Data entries
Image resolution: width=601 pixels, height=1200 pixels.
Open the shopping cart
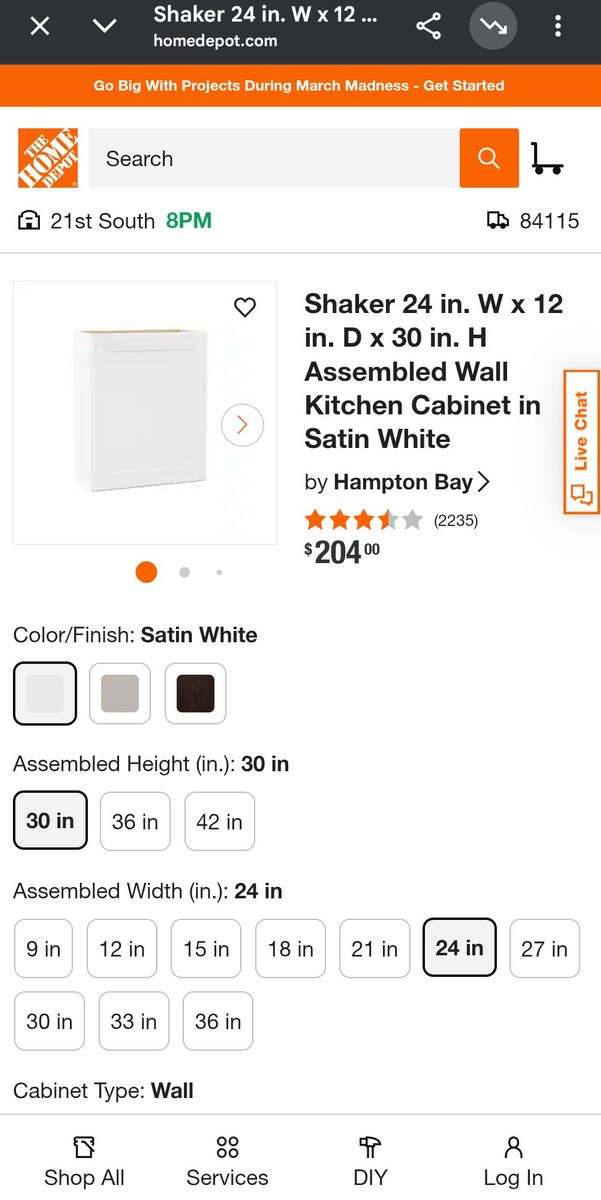coord(548,158)
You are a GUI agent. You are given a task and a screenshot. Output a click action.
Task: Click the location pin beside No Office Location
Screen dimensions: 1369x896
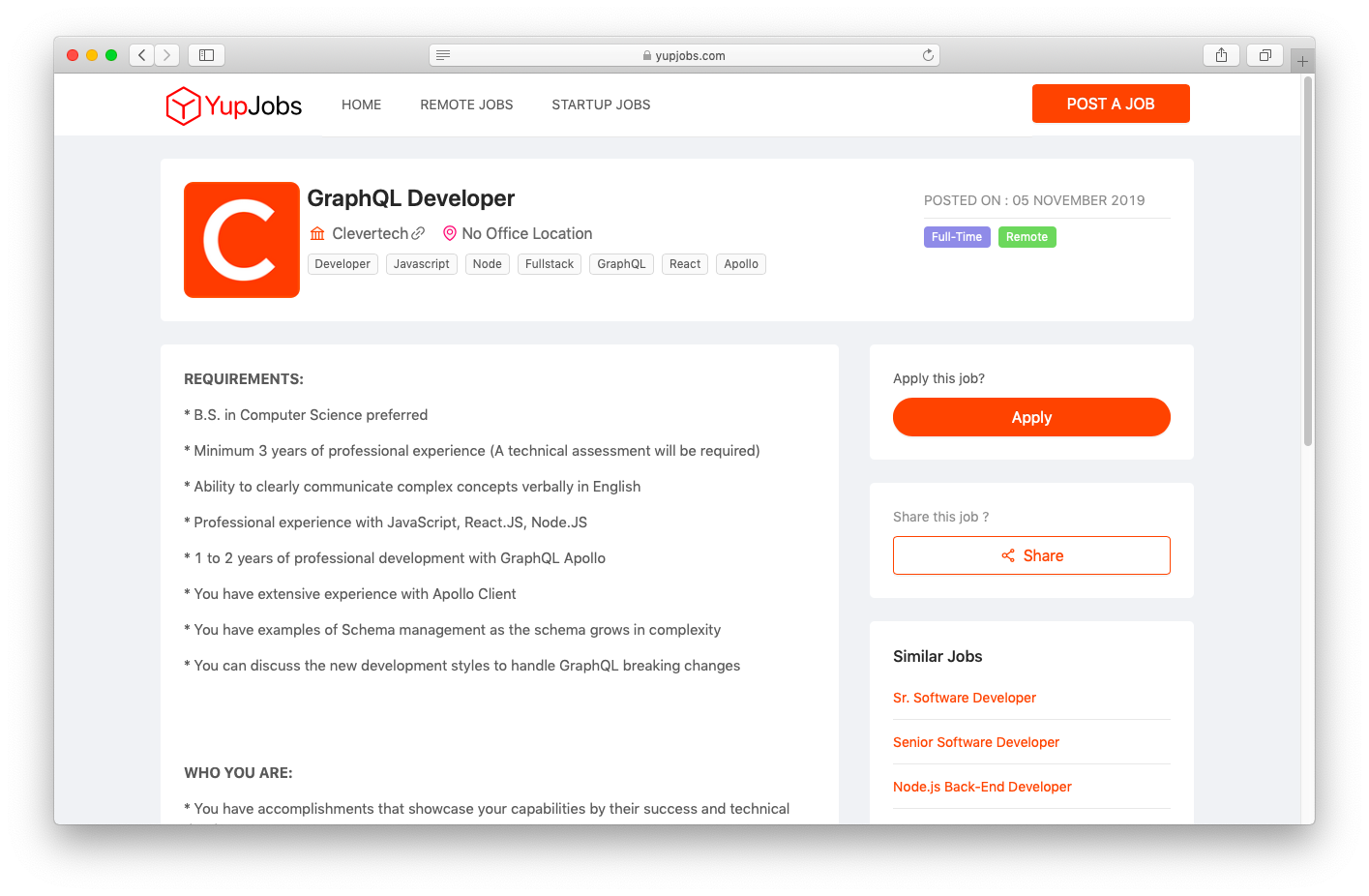[x=449, y=233]
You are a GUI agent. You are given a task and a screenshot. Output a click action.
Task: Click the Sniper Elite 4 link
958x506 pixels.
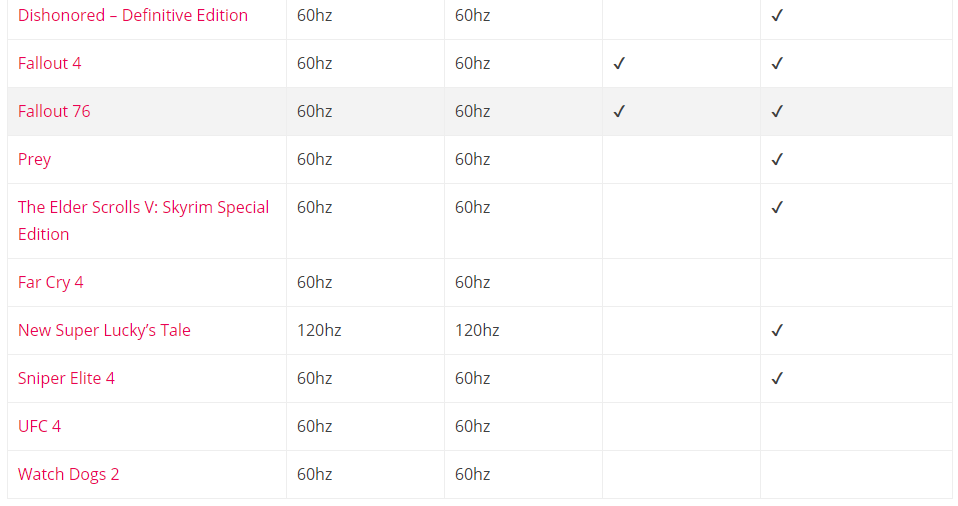66,378
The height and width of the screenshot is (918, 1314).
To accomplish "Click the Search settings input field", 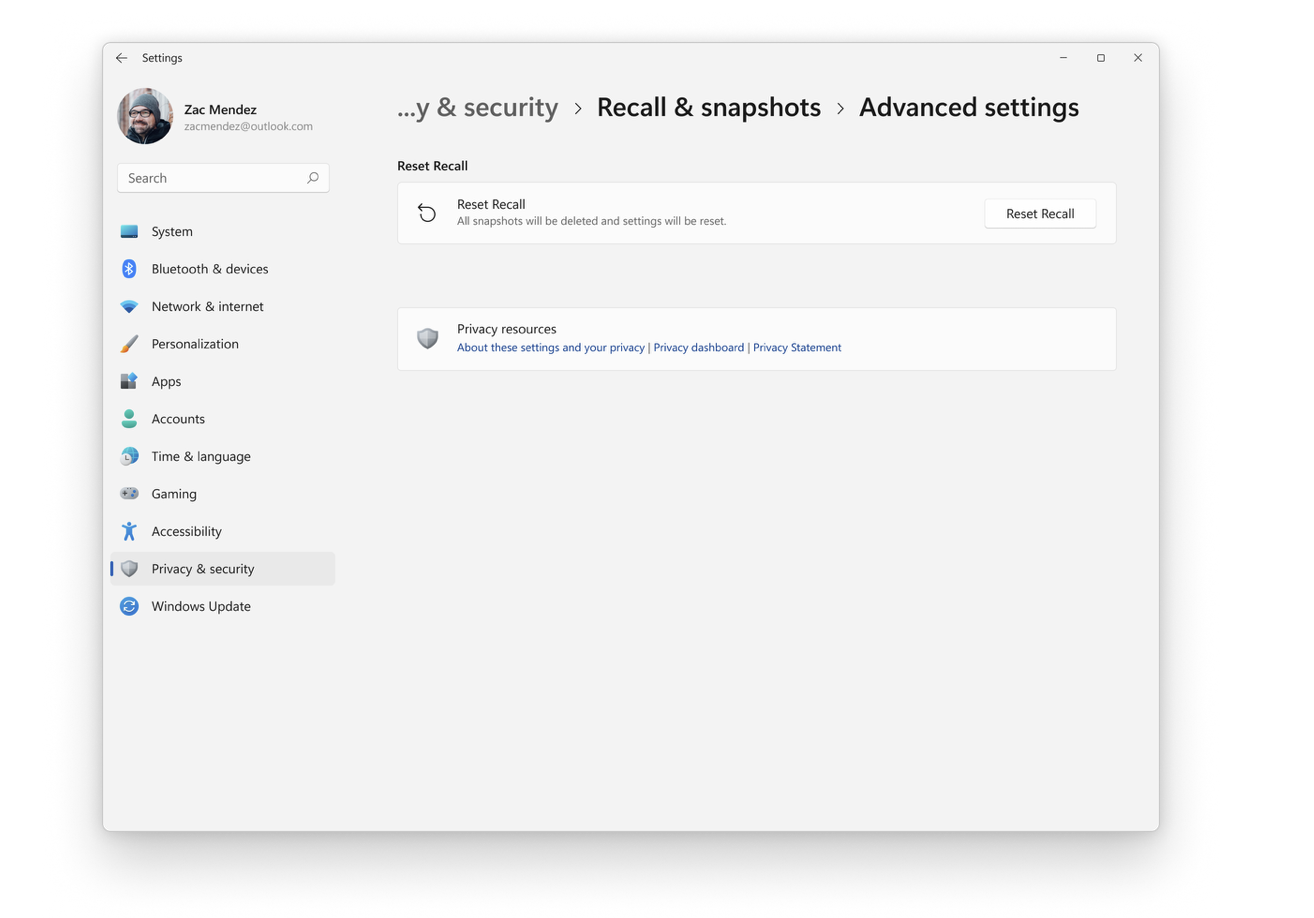I will [x=210, y=178].
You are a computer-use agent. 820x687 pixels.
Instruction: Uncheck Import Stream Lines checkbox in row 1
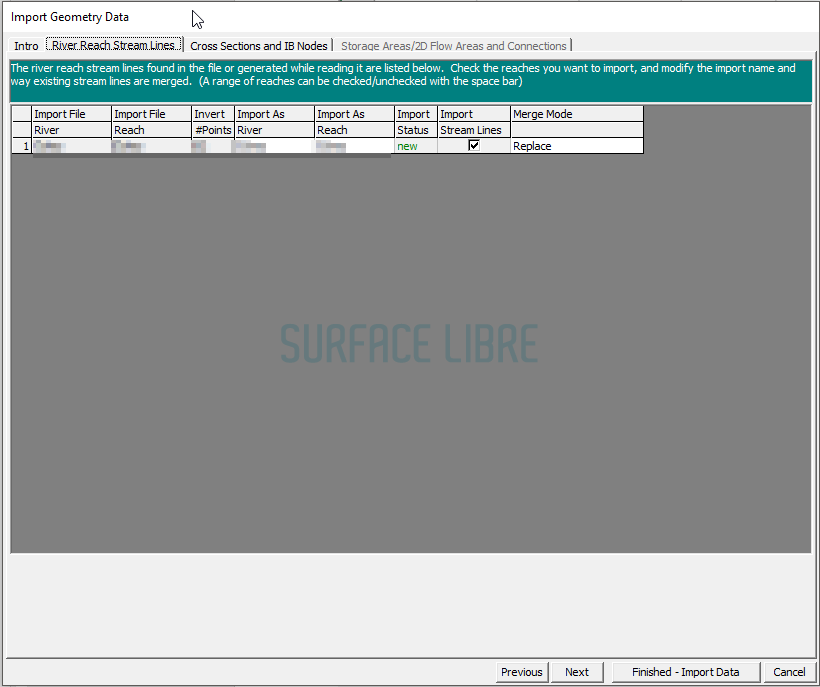(x=474, y=145)
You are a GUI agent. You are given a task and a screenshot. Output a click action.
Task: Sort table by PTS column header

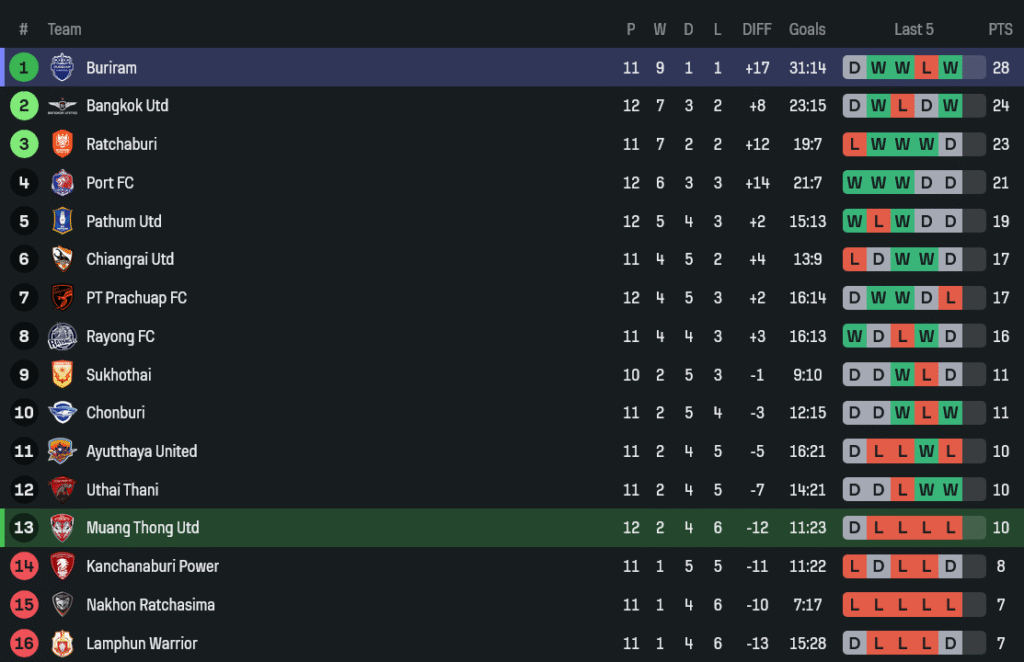pyautogui.click(x=1000, y=29)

● Exercise instructions
Among the entries above, identify all lines with "height" and copy them.

● Written reply
Image resolution: width=601 pixels, height=1200 pixels.
The height and width of the screenshot is (918, 1314).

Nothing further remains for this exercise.